Le 2 avril 2024, la commission de surendettement des particuliers du Rhône a déclaré sa demande recevable.
Considérant que la situation de [X] [R] était irrémédiablement compromise, la commission a saisi le tribunal d’instance de TREVOUX et avec l’accord de la débitrice aux fins d’ouverture d’une procédure de rétablissement personnel avec liquidation judiciaire.

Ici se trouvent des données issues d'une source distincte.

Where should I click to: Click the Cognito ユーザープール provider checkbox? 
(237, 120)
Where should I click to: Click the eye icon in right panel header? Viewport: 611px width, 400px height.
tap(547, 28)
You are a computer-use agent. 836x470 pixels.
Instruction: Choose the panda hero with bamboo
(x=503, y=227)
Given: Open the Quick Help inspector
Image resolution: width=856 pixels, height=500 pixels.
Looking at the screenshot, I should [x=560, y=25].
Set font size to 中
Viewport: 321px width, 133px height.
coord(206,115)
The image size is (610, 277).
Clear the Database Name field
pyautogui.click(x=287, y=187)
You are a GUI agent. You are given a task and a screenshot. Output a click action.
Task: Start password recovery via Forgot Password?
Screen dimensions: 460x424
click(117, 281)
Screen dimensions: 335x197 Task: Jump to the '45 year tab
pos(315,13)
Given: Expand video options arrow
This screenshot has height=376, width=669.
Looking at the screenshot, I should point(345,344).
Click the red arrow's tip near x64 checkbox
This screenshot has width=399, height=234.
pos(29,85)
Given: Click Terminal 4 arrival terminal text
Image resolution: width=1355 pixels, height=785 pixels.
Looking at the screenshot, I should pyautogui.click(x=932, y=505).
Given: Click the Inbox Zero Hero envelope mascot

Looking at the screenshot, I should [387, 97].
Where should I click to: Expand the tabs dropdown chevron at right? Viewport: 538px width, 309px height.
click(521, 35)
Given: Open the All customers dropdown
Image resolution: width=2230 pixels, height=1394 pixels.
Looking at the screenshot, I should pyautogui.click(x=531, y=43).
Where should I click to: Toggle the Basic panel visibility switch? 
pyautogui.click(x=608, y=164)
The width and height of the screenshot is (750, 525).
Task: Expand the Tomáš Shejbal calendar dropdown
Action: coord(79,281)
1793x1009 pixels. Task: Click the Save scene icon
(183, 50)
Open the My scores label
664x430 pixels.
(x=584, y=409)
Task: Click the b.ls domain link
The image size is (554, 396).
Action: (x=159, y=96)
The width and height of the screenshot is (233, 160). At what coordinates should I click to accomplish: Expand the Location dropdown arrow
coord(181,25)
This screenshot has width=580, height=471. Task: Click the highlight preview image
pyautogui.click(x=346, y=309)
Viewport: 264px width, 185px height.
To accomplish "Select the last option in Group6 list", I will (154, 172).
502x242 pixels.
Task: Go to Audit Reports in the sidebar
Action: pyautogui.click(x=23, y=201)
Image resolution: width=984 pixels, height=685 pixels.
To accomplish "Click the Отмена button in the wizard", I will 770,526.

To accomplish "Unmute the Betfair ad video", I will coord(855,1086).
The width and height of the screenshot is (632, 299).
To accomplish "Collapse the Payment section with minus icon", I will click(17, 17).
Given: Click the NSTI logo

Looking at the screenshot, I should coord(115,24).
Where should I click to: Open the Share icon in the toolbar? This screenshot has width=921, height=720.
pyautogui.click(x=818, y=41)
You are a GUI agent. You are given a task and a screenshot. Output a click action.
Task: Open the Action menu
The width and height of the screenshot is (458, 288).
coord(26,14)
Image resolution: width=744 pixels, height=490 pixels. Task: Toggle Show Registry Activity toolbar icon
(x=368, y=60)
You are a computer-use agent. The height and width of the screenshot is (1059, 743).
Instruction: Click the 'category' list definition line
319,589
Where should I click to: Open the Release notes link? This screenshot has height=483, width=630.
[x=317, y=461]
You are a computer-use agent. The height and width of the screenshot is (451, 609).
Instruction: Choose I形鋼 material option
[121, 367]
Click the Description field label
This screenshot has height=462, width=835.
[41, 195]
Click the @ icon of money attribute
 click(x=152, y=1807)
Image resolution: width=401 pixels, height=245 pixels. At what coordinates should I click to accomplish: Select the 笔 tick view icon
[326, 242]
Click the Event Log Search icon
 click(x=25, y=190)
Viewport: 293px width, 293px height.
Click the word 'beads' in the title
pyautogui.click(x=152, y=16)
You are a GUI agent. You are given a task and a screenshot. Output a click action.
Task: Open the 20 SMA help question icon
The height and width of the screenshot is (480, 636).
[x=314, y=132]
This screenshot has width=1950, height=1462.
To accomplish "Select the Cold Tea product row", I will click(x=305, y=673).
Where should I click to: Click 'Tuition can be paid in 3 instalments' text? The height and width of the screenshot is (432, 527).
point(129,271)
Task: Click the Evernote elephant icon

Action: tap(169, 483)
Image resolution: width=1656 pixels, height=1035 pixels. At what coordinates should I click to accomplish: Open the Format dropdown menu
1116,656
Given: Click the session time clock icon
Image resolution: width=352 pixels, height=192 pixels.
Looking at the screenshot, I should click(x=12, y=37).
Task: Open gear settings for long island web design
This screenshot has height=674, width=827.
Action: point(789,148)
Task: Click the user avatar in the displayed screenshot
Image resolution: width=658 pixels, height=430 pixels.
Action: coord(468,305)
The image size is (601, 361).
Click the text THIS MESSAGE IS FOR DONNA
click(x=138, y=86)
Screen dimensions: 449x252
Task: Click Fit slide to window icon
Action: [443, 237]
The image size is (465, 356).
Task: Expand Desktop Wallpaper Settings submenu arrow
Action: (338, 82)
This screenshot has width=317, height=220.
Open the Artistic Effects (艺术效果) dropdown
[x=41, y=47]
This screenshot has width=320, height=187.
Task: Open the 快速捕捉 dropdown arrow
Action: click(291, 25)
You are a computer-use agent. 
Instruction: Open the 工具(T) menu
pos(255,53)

Par jugement en date du 30 juillet 2024 le juge d’instance de [Localité 2] a ordonné le rétablissement personnel avec liquidation judiciaire de [X] [R] et a désigné la SARL [7], en qualité de mandataires pour l’établissement de l’état des créances et du bilan économique et social de [X] [R] .
Les formalités de publicité ont été faites au BODACC le 18 septembre 2024 pour les déclarations de créances, le délai de deux mois imparti par la loi expirant le 18 novembre 2024.
La SARL [7] a déposé le bilan économique et social au greffe le 24 avril 2025 ainsi que l’état des créances déclarées.
Par jugement du 18 septembre 2025, la tribunal d’instance de TREVOUX s’est déclaré incompétent et s’est dessaisi de la procédure au profit du tribunal judiciaire de Villefranche-sur-Saône.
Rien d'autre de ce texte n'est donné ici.